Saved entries

━━━━━━━━━━━━━━━━

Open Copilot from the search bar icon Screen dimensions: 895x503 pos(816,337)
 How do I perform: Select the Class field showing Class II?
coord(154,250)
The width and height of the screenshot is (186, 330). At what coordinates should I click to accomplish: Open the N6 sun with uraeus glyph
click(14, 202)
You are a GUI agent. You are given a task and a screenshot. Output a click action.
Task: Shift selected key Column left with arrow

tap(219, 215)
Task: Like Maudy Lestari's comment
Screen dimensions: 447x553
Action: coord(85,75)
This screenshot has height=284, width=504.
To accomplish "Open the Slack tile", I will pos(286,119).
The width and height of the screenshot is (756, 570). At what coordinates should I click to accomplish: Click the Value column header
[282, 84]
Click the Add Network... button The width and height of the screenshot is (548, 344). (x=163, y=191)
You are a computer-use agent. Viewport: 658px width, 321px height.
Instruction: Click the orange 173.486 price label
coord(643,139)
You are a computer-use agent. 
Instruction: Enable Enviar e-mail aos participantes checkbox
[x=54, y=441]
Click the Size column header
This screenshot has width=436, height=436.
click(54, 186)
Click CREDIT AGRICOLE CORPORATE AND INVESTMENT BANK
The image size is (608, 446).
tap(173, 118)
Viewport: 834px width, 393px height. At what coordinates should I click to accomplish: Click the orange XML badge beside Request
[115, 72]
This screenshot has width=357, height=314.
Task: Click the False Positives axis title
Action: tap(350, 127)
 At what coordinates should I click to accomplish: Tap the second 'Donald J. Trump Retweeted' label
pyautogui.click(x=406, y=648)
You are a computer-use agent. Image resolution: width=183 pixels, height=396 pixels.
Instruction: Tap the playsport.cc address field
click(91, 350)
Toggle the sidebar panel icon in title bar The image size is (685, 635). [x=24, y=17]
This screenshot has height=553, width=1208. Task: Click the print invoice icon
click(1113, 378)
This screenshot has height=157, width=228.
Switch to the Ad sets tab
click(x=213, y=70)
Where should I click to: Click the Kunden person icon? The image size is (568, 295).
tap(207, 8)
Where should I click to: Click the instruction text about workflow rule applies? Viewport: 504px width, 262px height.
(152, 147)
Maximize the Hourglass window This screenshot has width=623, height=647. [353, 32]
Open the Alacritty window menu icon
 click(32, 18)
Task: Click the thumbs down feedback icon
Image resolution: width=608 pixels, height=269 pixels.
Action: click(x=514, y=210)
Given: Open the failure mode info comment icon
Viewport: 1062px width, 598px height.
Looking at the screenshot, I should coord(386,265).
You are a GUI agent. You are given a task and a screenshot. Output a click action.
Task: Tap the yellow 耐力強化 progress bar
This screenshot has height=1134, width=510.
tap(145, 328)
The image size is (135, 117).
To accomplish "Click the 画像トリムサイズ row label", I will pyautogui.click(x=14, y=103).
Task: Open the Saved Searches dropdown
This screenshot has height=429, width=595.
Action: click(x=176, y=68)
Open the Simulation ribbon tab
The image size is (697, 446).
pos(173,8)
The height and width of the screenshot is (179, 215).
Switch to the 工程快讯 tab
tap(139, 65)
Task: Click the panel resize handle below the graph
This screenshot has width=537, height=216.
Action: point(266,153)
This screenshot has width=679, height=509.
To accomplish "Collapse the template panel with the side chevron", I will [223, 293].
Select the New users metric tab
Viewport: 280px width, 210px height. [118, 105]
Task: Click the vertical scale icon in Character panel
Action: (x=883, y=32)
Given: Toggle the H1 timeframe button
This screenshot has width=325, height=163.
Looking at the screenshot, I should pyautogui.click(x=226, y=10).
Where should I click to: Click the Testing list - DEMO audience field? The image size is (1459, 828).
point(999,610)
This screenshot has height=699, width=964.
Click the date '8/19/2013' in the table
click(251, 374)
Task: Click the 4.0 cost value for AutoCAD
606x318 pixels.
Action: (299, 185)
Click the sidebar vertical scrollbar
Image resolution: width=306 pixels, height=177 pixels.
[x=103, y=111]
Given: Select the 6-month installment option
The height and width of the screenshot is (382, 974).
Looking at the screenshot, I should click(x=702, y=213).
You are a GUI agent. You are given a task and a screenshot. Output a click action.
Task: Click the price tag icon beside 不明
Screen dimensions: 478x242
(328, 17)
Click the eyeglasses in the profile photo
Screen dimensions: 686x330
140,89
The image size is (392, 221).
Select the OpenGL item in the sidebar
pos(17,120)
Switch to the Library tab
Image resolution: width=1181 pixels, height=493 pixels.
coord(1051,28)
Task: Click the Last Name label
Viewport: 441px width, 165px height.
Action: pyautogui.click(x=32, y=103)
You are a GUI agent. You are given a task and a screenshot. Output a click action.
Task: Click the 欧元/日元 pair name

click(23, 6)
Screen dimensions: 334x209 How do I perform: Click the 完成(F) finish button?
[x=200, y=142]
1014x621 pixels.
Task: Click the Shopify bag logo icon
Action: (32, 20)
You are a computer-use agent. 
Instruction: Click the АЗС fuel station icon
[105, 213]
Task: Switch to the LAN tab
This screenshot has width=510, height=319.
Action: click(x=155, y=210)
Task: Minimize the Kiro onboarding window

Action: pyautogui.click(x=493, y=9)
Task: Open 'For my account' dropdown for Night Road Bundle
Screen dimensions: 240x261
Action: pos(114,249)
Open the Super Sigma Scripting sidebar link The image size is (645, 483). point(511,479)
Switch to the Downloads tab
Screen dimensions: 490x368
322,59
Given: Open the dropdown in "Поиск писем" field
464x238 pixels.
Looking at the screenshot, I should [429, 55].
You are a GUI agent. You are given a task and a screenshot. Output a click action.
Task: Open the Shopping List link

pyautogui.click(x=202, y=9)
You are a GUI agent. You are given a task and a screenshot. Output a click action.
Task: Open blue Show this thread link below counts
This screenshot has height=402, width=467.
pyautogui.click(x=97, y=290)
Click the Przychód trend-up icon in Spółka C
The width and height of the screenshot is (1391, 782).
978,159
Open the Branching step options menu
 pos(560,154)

━━━━━━━━━━━━━━━━

Problem ::
Word for word, repeat the lines from the one holding "464x238 pixels." through the last line of the entries, both included.

Expected answer ::
464x238 pixels.
Looking at the screenshot, I should [429, 55].
You are a GUI agent. You are given a task and a screenshot. Output a click action.
Task: Open the Shopping List link

pyautogui.click(x=202, y=9)
You are a GUI agent. You are given a task and a screenshot. Output a click action.
Task: Open blue Show this thread link below counts
This screenshot has height=402, width=467.
pyautogui.click(x=97, y=290)
Click the Przychód trend-up icon in Spółka C
The width and height of the screenshot is (1391, 782).
978,159
Open the Branching step options menu
 pos(560,154)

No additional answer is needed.